A members voluntary liquidation is a procedure that enables the members of a company to disband it and sell its assets, with minimum risk for investors. It also means that no one individual can continue trading under the same name.
Members voluntary liquidation is often referred to as MVL. It’s a process that’s used when an organisation no longer wants to run as a company or when its members want to shut it down. In most cases, this will happen because the company is no longer viable or profitable.
However, this doesn’t always have to be the case. If you own shares in your business and feel you cannot continue operating profitably or see no future for it, then a members voluntary liquidation may be right for you. Let’s take a look at what you need to consider if you are thinking about going down this road…
What happens in a Members Voluntary Liquidation?
If you decide to disband your company using the members voluntary liquidation process, you first need to inform your creditors and shareholders. This means you have to provide them with details of their outstanding debts and the amount they have invested in your company. This can be done through a written notice, either by using a public written notice or sending it to the companies registered with your local business registrar. Once you have informed your creditors and shareholders, the next step is to hold a meeting of your company’s shareholders or members. You will need to get an independent auditor to check the company’s books and verify that the company is insolvent and that the liquidation will lead to the best outcome for all parties involved. This process can take up to a month, depending on how long your shareholders agree to wait. Once this has been verified, you can then proceed with the liquidation.

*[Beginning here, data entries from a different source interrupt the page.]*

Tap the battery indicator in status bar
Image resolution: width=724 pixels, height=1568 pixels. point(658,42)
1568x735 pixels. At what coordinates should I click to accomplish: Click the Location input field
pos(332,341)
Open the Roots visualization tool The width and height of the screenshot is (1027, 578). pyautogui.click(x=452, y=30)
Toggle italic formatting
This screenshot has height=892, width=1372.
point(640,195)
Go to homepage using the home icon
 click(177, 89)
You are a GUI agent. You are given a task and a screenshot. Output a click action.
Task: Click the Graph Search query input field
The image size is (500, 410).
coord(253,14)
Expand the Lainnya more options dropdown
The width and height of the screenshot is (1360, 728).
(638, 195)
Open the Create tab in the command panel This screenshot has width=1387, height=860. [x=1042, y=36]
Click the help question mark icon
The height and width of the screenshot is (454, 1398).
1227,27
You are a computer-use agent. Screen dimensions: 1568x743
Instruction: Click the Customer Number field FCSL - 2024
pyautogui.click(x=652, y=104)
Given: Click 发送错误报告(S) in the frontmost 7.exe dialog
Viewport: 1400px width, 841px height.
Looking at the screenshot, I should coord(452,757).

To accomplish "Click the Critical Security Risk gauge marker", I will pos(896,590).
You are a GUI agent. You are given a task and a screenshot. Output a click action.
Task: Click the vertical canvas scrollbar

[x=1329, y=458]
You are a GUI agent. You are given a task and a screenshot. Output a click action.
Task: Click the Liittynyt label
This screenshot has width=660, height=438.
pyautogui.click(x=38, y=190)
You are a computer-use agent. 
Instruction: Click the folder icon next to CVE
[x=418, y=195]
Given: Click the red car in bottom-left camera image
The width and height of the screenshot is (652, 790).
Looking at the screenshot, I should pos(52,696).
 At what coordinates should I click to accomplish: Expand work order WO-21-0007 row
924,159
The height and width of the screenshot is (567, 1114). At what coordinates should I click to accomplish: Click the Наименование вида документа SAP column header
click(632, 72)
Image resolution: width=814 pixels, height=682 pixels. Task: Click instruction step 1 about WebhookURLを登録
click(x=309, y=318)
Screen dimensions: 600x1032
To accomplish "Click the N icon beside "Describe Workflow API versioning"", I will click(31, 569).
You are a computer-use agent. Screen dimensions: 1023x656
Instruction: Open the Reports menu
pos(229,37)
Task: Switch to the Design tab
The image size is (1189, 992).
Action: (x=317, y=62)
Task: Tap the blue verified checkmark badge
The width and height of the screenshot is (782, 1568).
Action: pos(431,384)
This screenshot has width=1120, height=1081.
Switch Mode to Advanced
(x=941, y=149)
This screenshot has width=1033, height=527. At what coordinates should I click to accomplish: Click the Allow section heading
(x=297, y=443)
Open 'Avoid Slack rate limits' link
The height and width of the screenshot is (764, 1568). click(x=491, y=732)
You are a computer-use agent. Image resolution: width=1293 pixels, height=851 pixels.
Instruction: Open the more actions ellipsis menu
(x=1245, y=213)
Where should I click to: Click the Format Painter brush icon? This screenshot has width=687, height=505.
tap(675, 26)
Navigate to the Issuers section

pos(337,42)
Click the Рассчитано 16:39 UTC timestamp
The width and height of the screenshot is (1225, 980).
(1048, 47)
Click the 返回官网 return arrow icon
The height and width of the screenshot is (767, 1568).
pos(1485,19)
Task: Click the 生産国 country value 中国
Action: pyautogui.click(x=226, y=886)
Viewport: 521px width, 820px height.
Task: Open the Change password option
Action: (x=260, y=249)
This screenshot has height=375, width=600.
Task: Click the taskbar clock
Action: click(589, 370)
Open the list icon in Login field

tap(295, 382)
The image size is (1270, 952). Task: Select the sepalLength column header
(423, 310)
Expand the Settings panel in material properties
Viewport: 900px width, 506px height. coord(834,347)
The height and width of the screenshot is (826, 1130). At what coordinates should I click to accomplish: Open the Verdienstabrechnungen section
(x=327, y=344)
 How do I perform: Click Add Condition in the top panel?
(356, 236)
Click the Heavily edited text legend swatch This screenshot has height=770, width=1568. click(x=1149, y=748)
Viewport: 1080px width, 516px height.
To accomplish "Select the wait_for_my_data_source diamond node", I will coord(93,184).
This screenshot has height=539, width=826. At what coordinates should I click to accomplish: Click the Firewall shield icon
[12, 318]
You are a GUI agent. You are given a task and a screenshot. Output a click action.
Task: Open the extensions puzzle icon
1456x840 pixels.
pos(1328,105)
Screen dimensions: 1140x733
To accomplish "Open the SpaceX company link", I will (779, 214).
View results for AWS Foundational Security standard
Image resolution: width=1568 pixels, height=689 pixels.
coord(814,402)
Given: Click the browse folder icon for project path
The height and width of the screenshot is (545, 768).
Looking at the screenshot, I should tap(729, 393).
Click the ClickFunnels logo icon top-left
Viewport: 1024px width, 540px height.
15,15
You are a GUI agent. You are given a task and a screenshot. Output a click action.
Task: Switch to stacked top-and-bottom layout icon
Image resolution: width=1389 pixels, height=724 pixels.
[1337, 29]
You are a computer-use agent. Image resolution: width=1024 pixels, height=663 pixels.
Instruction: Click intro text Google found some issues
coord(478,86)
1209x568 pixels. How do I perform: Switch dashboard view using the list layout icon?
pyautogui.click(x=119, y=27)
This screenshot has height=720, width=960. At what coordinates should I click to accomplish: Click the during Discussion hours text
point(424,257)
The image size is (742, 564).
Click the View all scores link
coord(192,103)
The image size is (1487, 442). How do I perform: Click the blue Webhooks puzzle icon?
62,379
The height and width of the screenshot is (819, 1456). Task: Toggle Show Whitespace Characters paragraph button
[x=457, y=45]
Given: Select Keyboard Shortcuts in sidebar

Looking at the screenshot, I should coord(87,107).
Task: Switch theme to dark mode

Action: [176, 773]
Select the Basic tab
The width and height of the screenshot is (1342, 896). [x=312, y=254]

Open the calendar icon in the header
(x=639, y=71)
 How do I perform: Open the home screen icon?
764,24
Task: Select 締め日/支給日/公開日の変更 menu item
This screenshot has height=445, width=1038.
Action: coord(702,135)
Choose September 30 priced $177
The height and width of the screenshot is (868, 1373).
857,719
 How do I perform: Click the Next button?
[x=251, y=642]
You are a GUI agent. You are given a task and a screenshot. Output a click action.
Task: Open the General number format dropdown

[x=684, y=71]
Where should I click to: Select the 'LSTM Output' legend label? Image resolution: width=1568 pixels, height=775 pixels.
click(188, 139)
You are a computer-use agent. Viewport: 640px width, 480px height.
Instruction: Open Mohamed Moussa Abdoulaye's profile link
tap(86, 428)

Who can trigger a Members Voluntary Liquidation?
A members voluntary liquidation is a process triggered by the shareholders or members of the business. They can do this when they decide they do not want to continue running the company as a company anymore. The members can also trigger a company voluntary liquidation (CVL) in some situations. If, for example, the company’s directors decide to disband it, they can use the members voluntary liquidation process as well. The members voluntary liquidation process can also be used if the company’s directors decide to shut it down due to insolvency.
Pros and Cons of a Members Voluntary Liquidation
Pros of a members voluntary liquidation include:
- Less risk of litigation: By going through a members voluntary liquidation, you can reduce the risk of a big lawsuit against your company. This is because all outstanding debts are paid before the company ends.
- It’s a quick process: The members voluntary liquidation process is a quick one, with most endings within six months.
- It’s cost-effective: The members voluntary liquidation process is cheaper than going through a CVL.
Cons of a members voluntary liquidation include:
- You need the support of all shareholders: The members voluntary liquidation process only works if all shareholders are on board. If one or more of them disagrees with the decision, they can oppose the process and potentially drag it out even longer.
- You need an insolvency professional: You or someone from your company will have to hire a professional who can verify that the liquidation will lead to the best outcome for all parties involved.
How to Trigger a Members Voluntary Liquidation?
If you want to trigger a members voluntary liquidation, you first need to inform your creditors and shareholders. You do this by providing them with details of their outstanding debts and the amount they have invested in your company. Next, you need to hold a meeting of your company’s shareholders. Finally, you need to get an independent auditor to check the company’s books and verify that the company is insolvent.
Conclusion
A members voluntary liquidation is a process that enables the members of a company to disband it and sell its assets. It is often referred to as MVL. It’s a process that’s used when an organisation no longer wants to run as a company or when its members want to shut it down. In most cases, this will happen because the company is no longer viable or profitable. However, this doesn’t always have to be the case. If you own shares in your business and feel you cannot continue operating profitably or see no future for it, then a members voluntary liquidation may be right for you.